We decided to have a mid week slump in terms of level of activity so we spent the morning at home base so that the kids could enjoy playing indoors and in the vast garden.  Then in the afternoon we went to the cinema at Tyson’s Corner Mall.  Our oldest son was not bothered about the movie options so he stayed behind with his grandparents and played board games instead.

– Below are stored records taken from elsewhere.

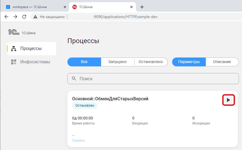This screenshot has height=150, width=242.
Task: Open the Инфосистемы section in sidebar
Action: (35, 62)
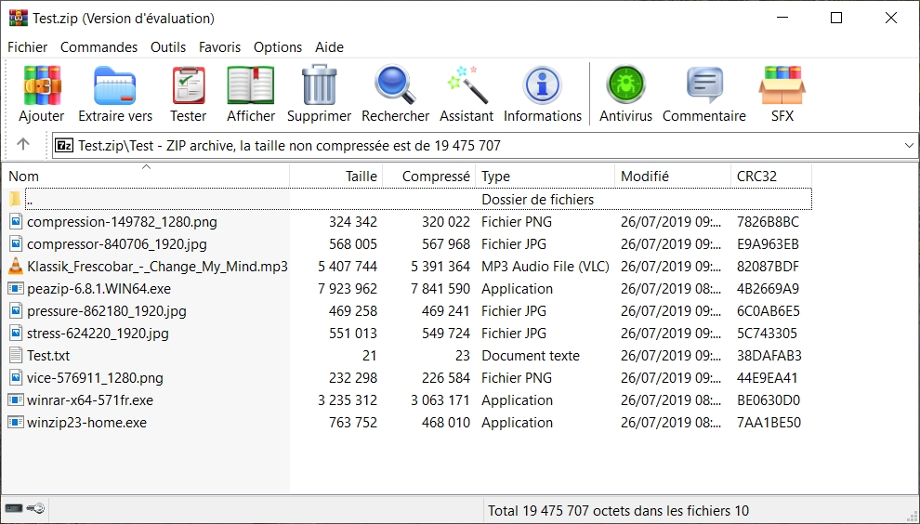Viewport: 920px width, 524px height.
Task: Start the Antivirus scan tool
Action: 625,86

Mr Pict and the two middlies saw ‘Captain America – Winter Soldier’ while I took the youngest to see ‘Rio 2’.  He and I had a bit of time to kill after our film ended but before the other film let out so we had a bit of a wander around the mall.  He liked testing poufs out in a home décor store called West Elm and he was fascinated by the sushi conveyer belts in an eatery.  We also spent some time in the children’s section of Barnes & Noble book store but the thing the littlest Pict loved doing most was just travelling up and down on escalators. 

Once the others had joined us, we headed to the Lego store.  The kids love to make their own minifigures up so they spent some time doing that.  Our 8 year old has read ‘The Hunger Games’ trilogy a few times and is a bit obsessed so he wanted to make minifigures that represented characters from those books.  They have a new thing in the lego stores whereby you can hold up a set that contains over 500 pieces to a screen and it then shows a 3D representation of that model.  I asked a staff member to demonstrate how it worked and it was brilliant so my 7 year old and I tried it and nothing happened.  So the same staff member showed me how it worked again and I tried again and yet again nothing happened.  I was going to ask for another demonstration but the 7 year old said that would be embarrassing.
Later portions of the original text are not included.